Required. Petzold, CODE, Ch 22 ("The Operating System"). Return to the section on what the OS protects and at what level. Petzold establishes that the OS's core contract is to prevent one process from interfering with another; the compiler-side defenses this week extend that contract to prevent a process from interfering with itself (specifically, with its own control flow).
Recommended. The RISC-V Zicfilp and Zicfiss extension specs (available at github.com/riscv/riscv-zicfi). Skim the overview sections; you do not need to implement these, but understanding the hardware model informs the software CFI you will implement.
Lecture: Stack Canaries and CFI
The stack-smash attack
A stack-smash begins with a buffer overflow. The attacker provides more data than a fixed-size stack buffer can hold. The excess data overwrites adjacent stack memory, including (crucially) the saved return address. When the function returns, the CPU loads the attacker's chosen address into PC and begins executing attacker-controlled code.
The exploit the Virtus OS v1 left open in Ch 12 §12.11: Math.multiply uses a local buffer for its iterative shift-add; a caller that passes a specially crafted pair of arguments could overflow it. Module 8's PMP W^X prevents the written shellcode from executing on the data stack. But an attacker can also redirect to existing code (ROP -- Return-Oriented Programming) without writing new instructions.
Stack canaries
A stack canary is a secret value placed on the stack between the local variables and the saved return address at function entry. At function exit, before the ret, the compiler emits code to verify the canary is unchanged. If it is modified, the return address has been clobbered, and the OS kills the process.
Compiler-emitted canary prologue (in every function with local buffers):
# function entry -- canary prologue
lw t0, canary_location # load global canary value (set at OS boot)

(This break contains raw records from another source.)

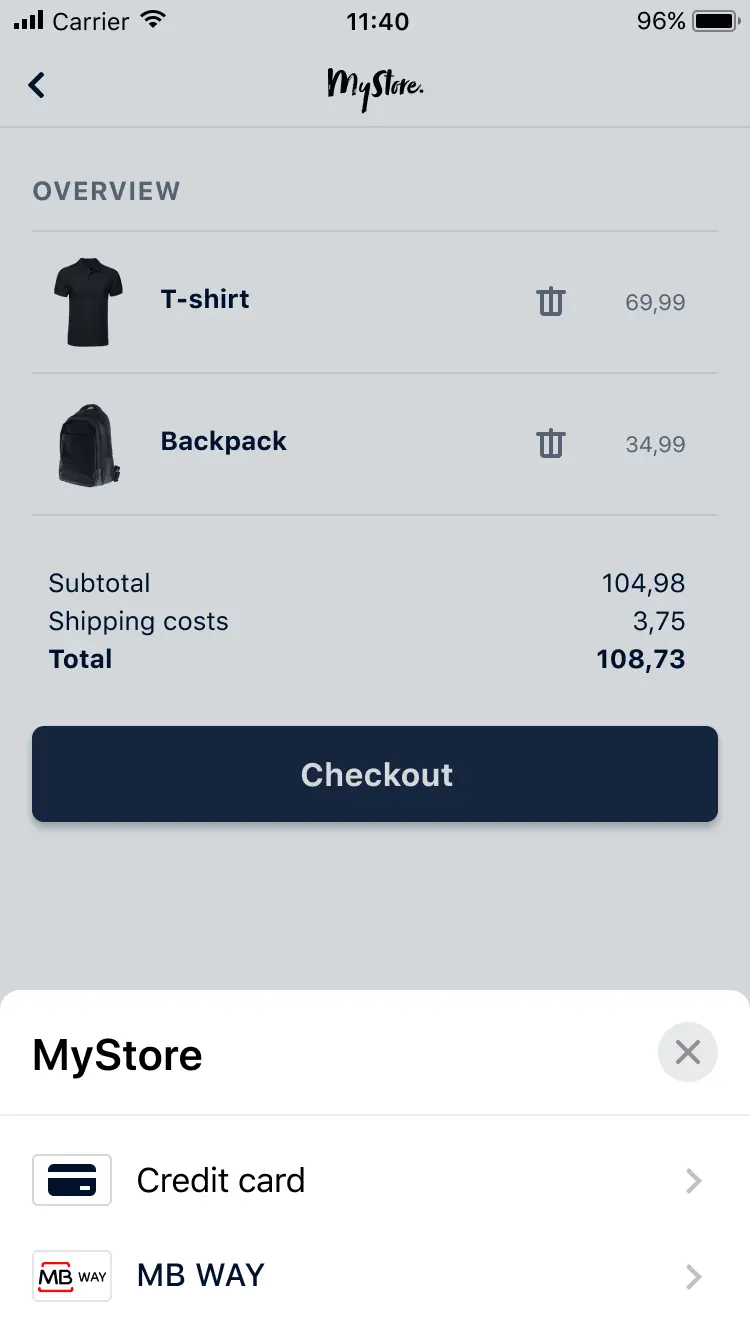This screenshot has width=750, height=1334.
Task: Select the Credit card payment method
Action: point(221,1180)
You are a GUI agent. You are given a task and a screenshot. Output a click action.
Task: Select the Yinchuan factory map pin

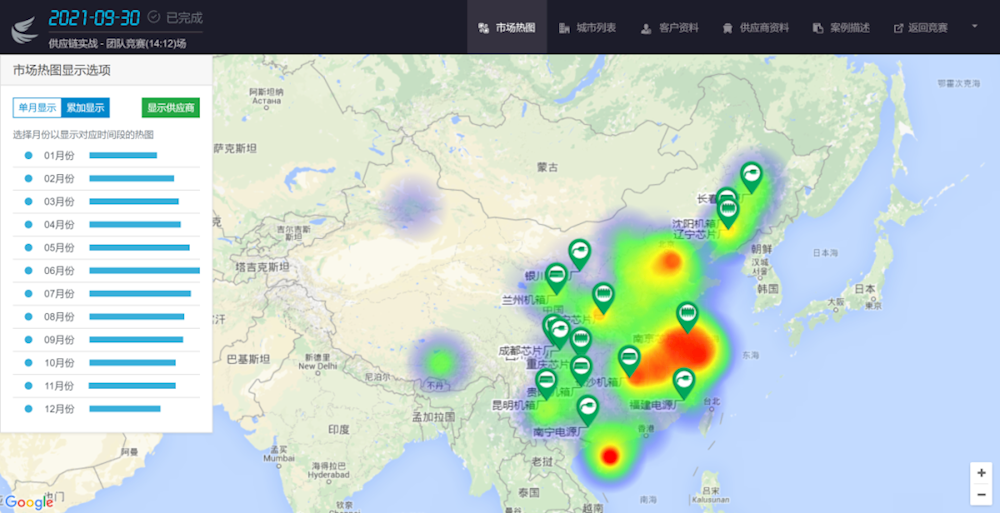555,276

sw t0, canary_offset(fp) # store between locals and saved ra
Compiler-emitted canary epilogue (in every function before ret):
# function exit -- canary check
lw t0, canary_offset(fp) # load canary from stack
lw t1, canary_location # load expected value
bne t0, t1, canary_failure # if mismatch: fault
# ... restore registers, ret ...
canary_failure:
li a7, 93 # SYS_EXIT
li a0, -1 # exit code -1
ecall
The canary value is set at OS boot from a random seed (or a fixed value in the CSA-201 prototype). The attacker cannot overwrite the return address without corrupting the canary, because the canary sits between them on the stack.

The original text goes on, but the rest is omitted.